| INPUT |
————————

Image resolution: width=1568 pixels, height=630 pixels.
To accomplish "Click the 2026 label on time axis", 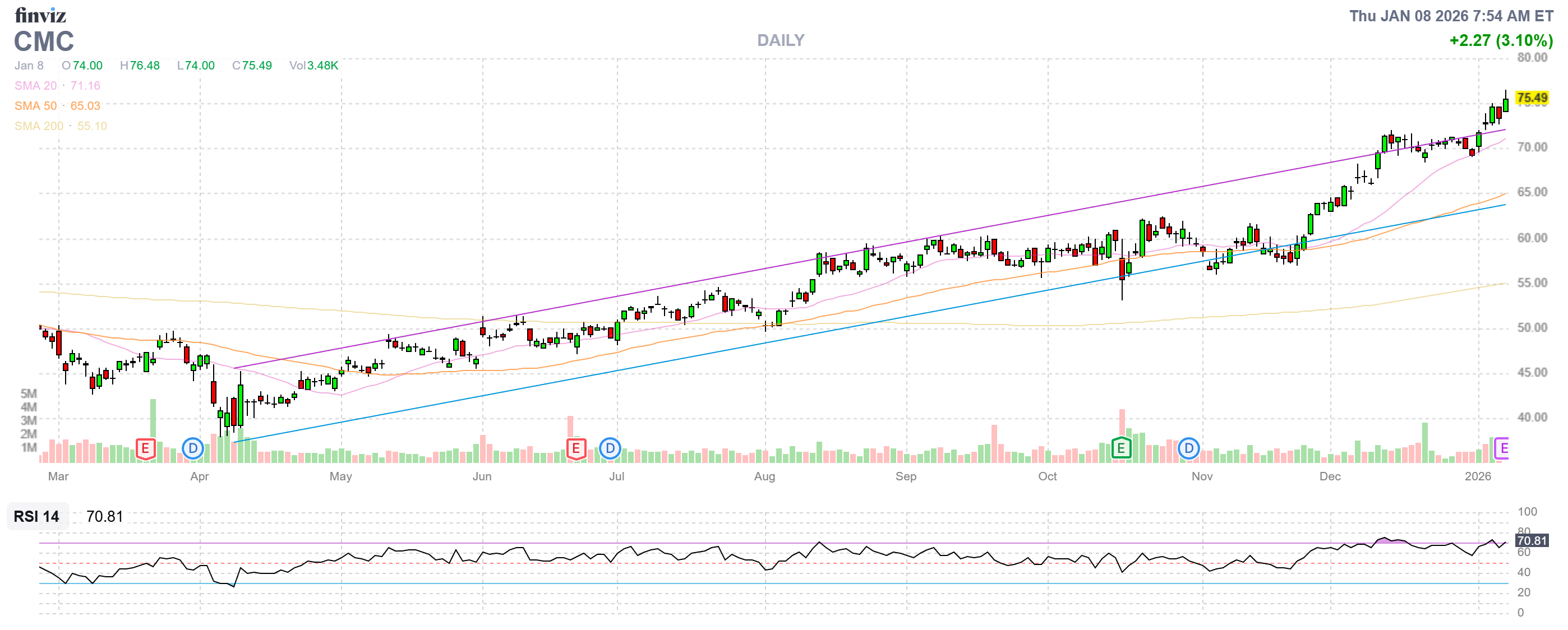I will (x=1477, y=477).
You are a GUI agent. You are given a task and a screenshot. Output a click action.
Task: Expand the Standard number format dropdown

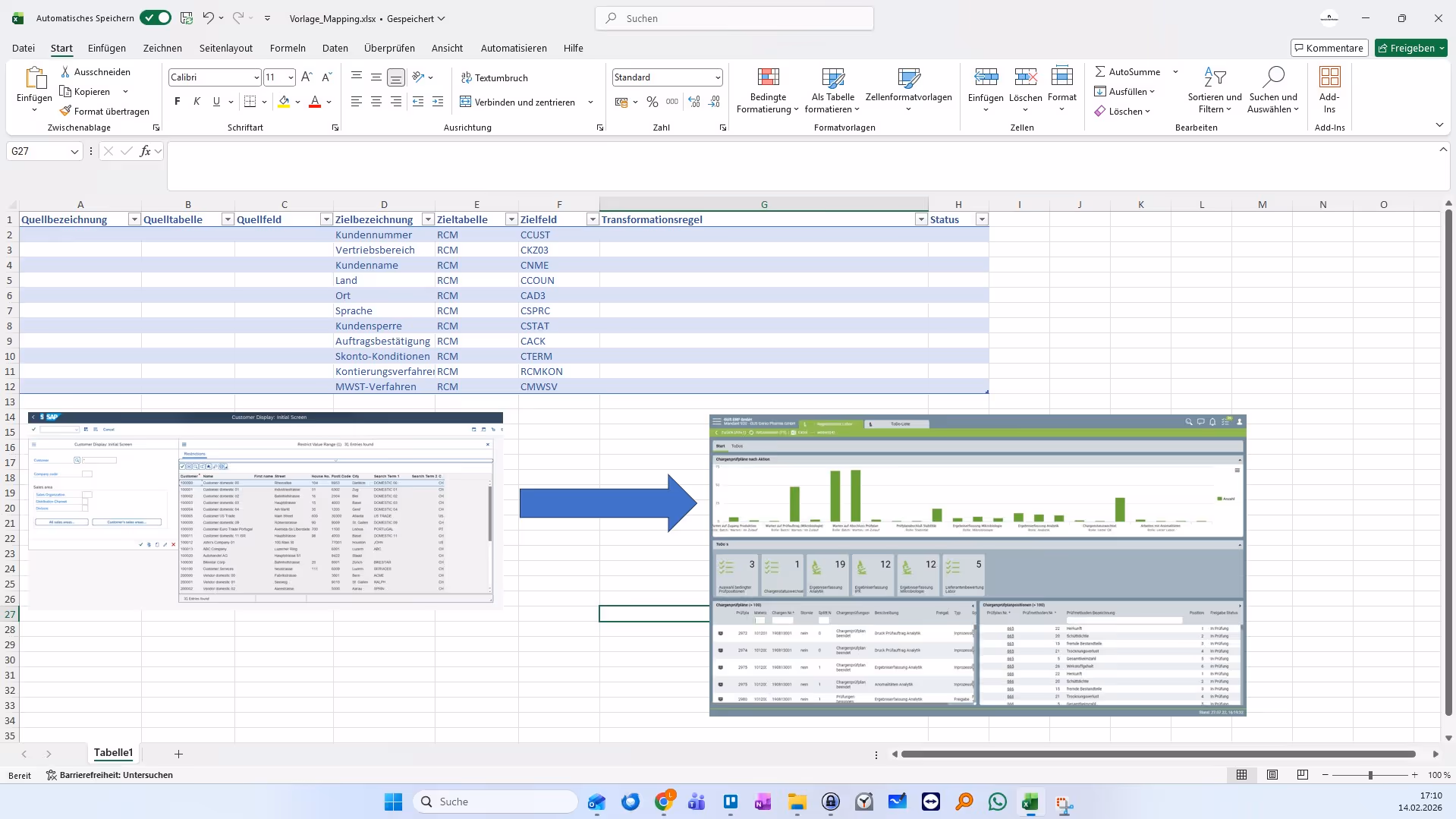716,77
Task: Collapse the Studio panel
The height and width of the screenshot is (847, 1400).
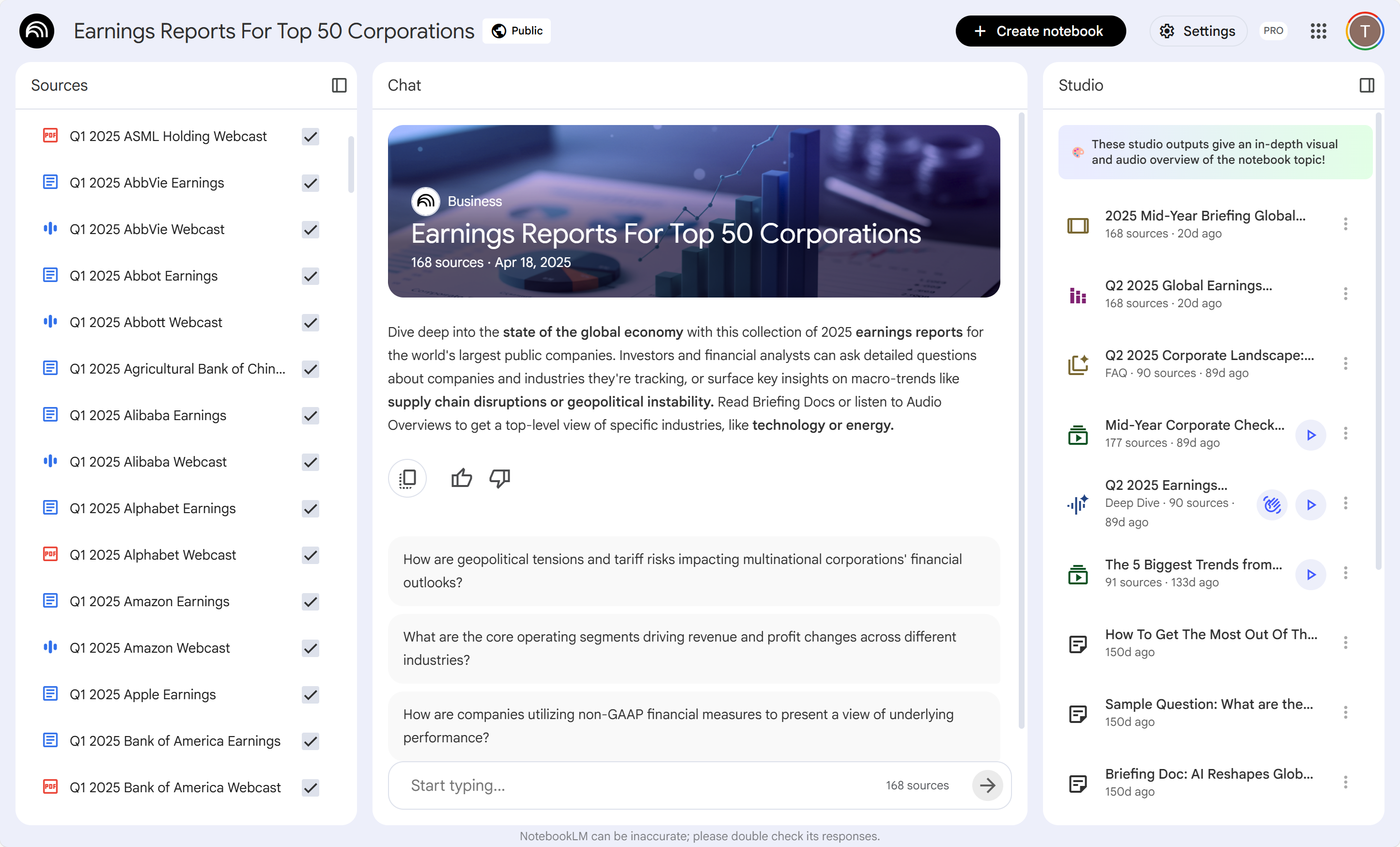Action: pyautogui.click(x=1367, y=85)
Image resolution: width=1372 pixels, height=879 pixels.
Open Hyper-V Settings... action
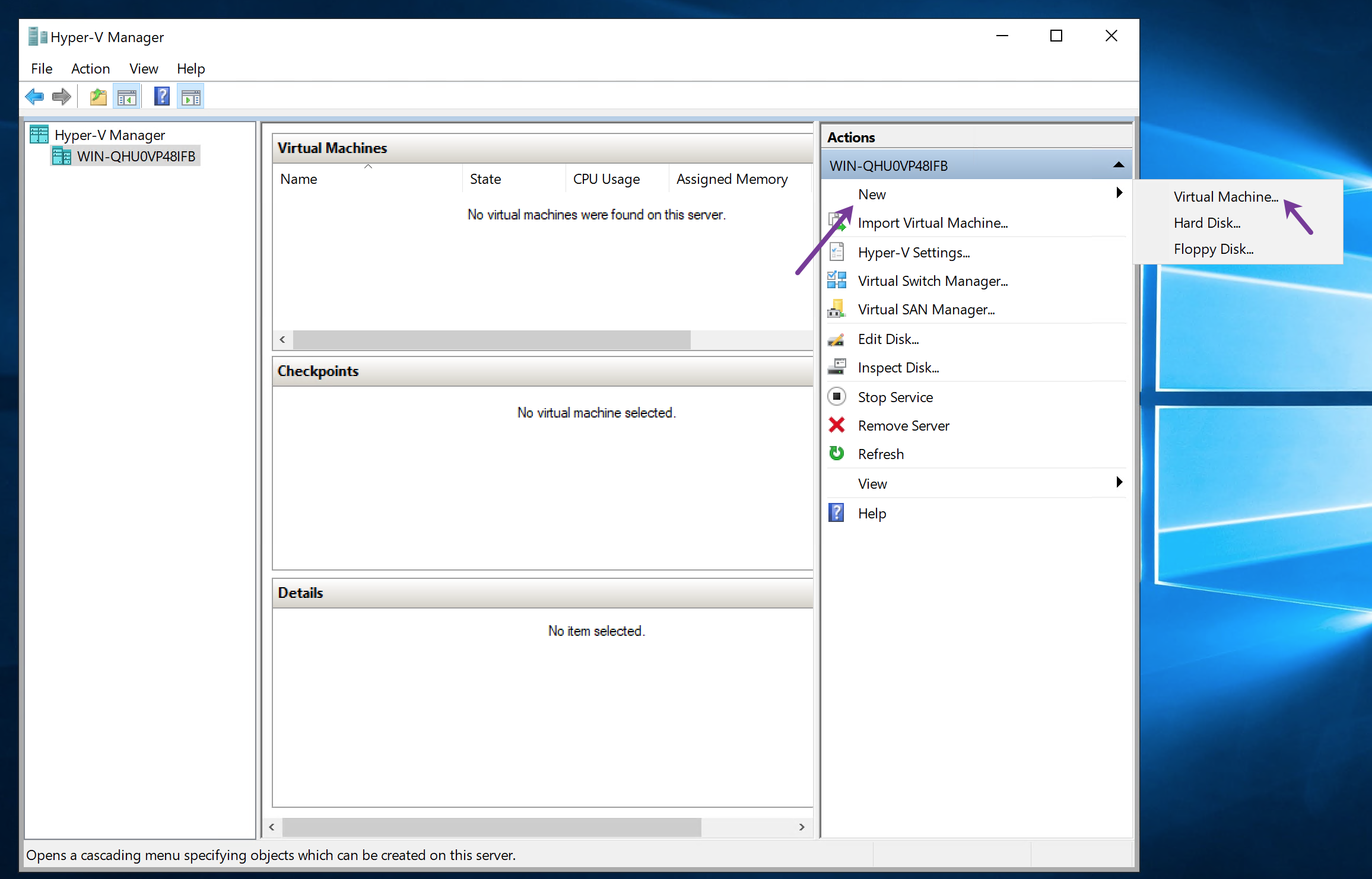pos(913,253)
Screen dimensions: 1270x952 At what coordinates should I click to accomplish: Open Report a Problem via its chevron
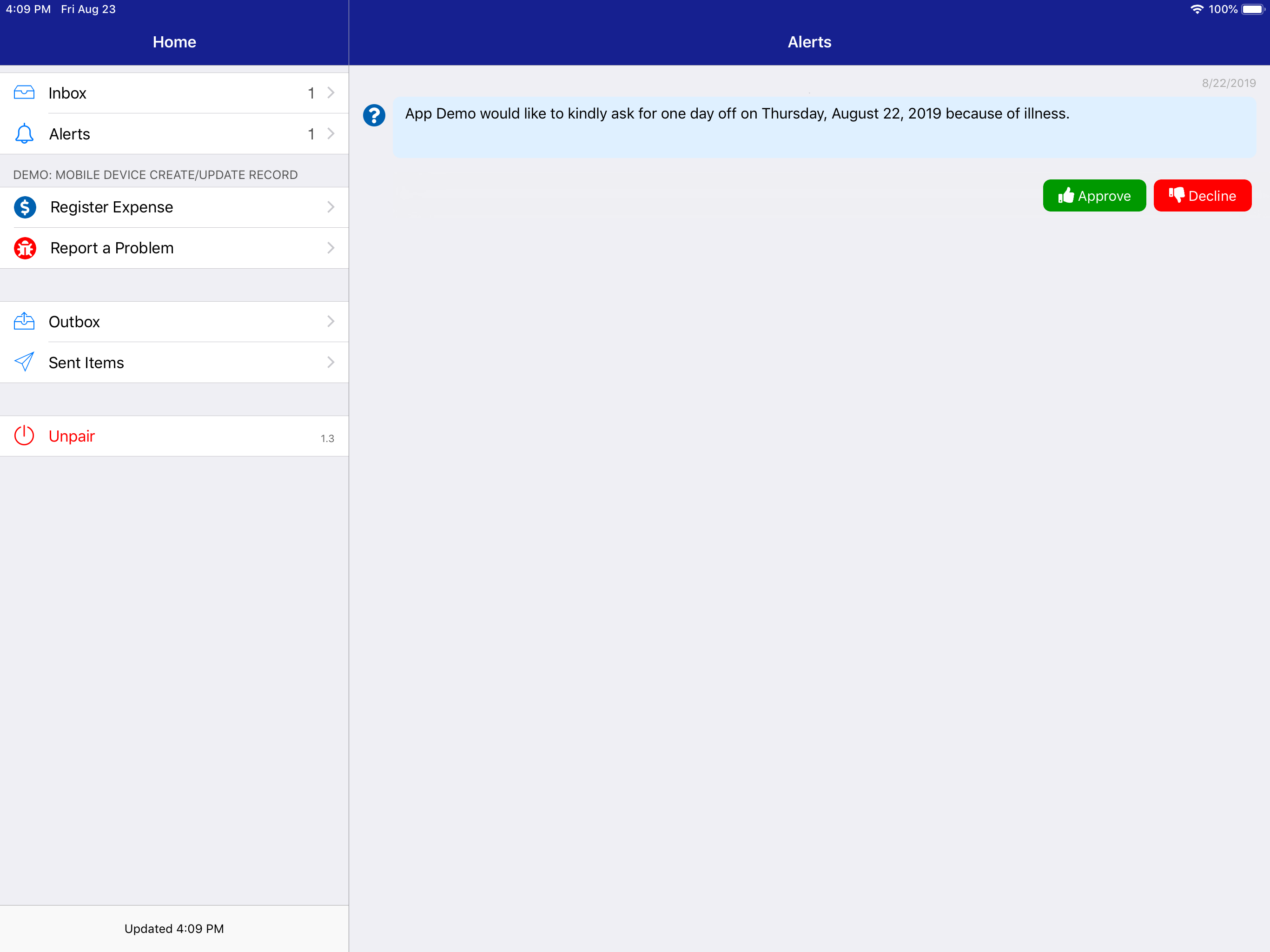click(x=331, y=248)
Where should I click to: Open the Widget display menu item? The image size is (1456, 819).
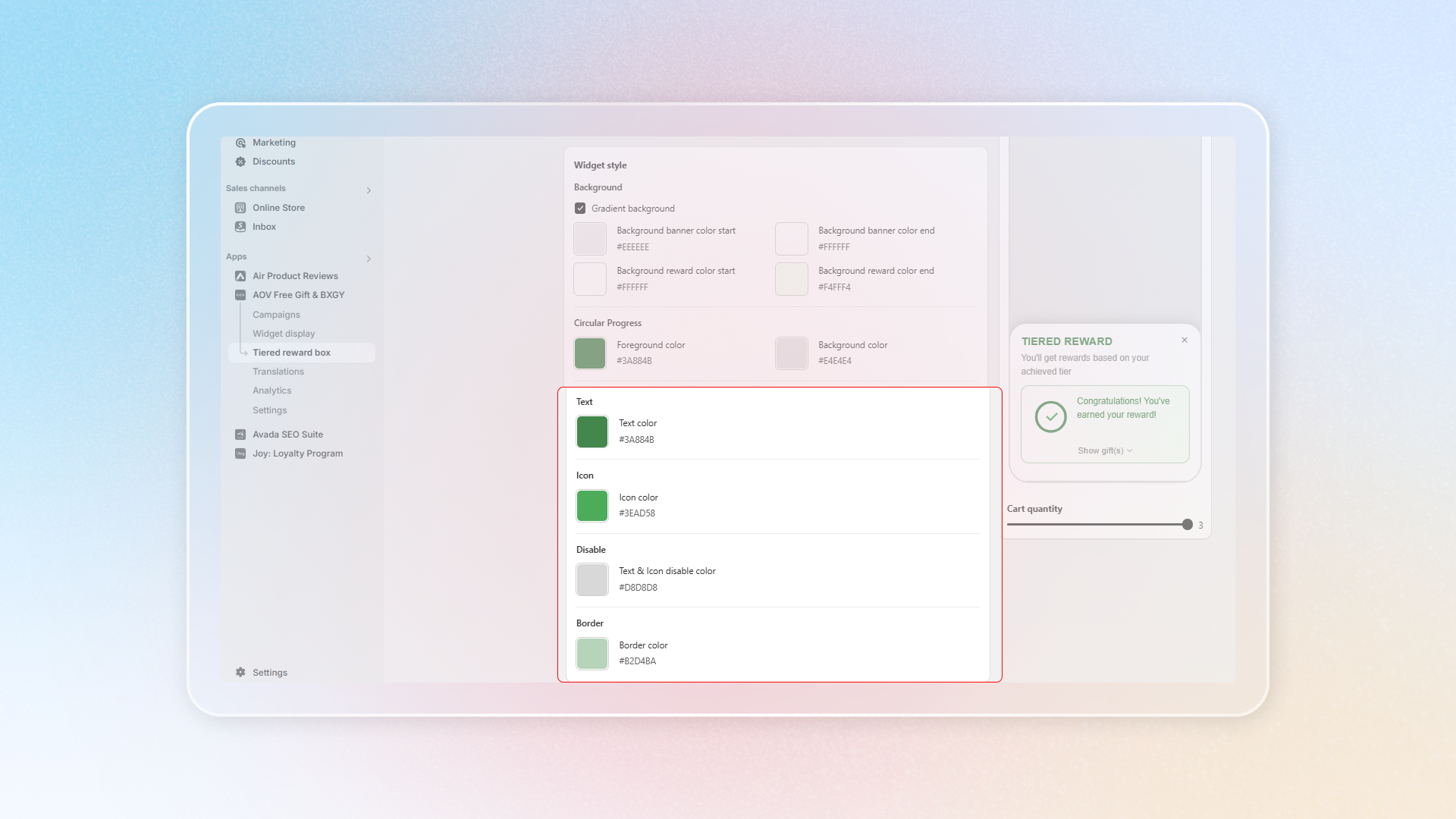tap(284, 334)
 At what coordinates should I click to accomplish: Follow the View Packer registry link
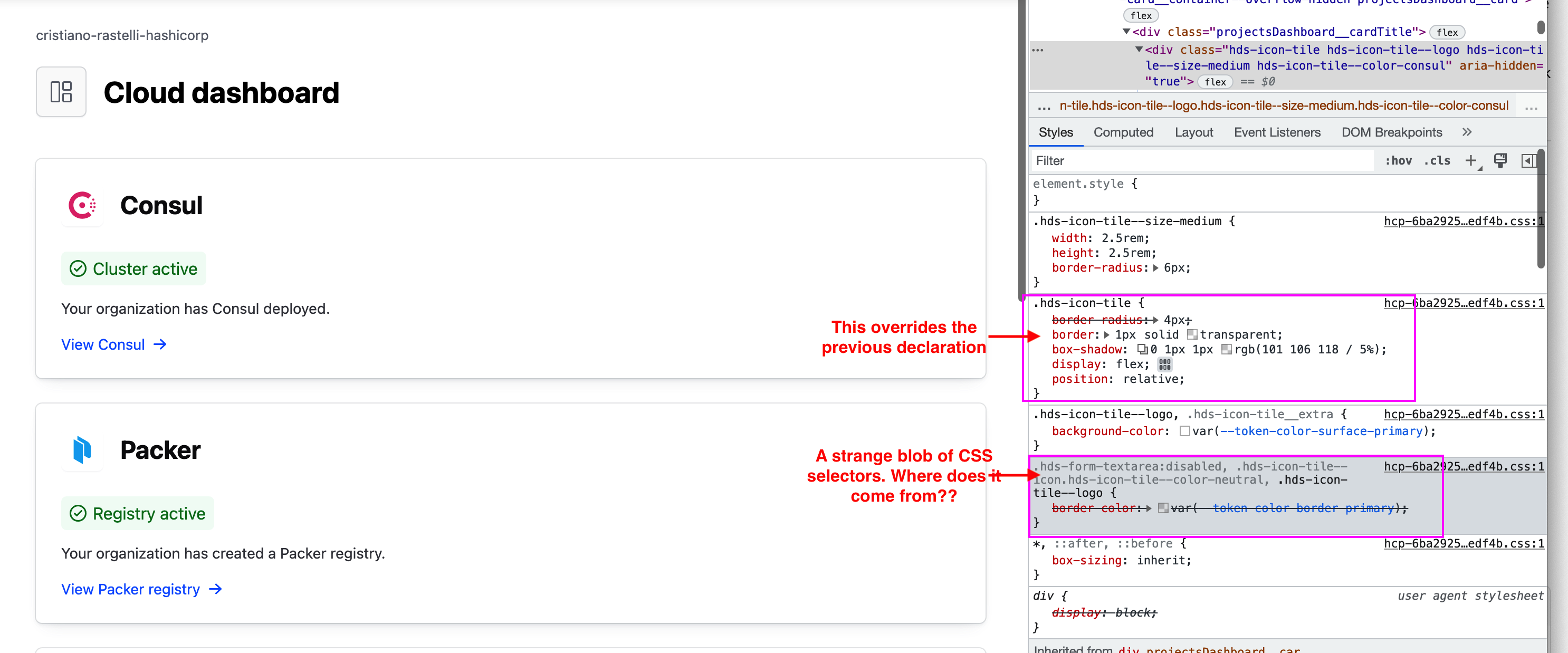point(130,589)

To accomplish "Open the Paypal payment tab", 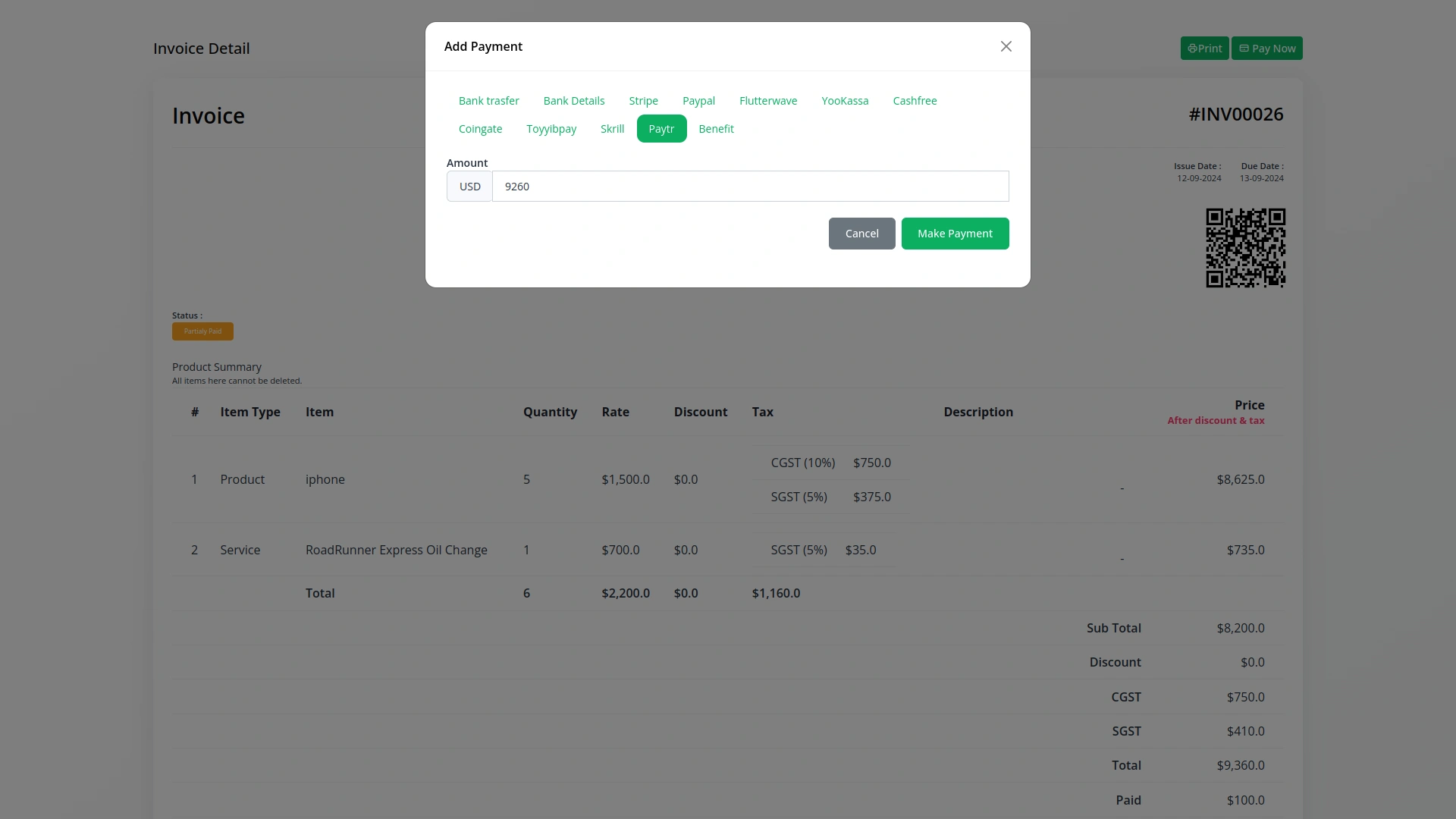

————————

| WORK INSTRUCTIONS |
When a line contains the string "pixels", copy it from the records.

| TASK RESPONSE |
Image resolution: width=1568 pixels, height=630 pixels.
Image resolution: width=1372 pixels, height=879 pixels.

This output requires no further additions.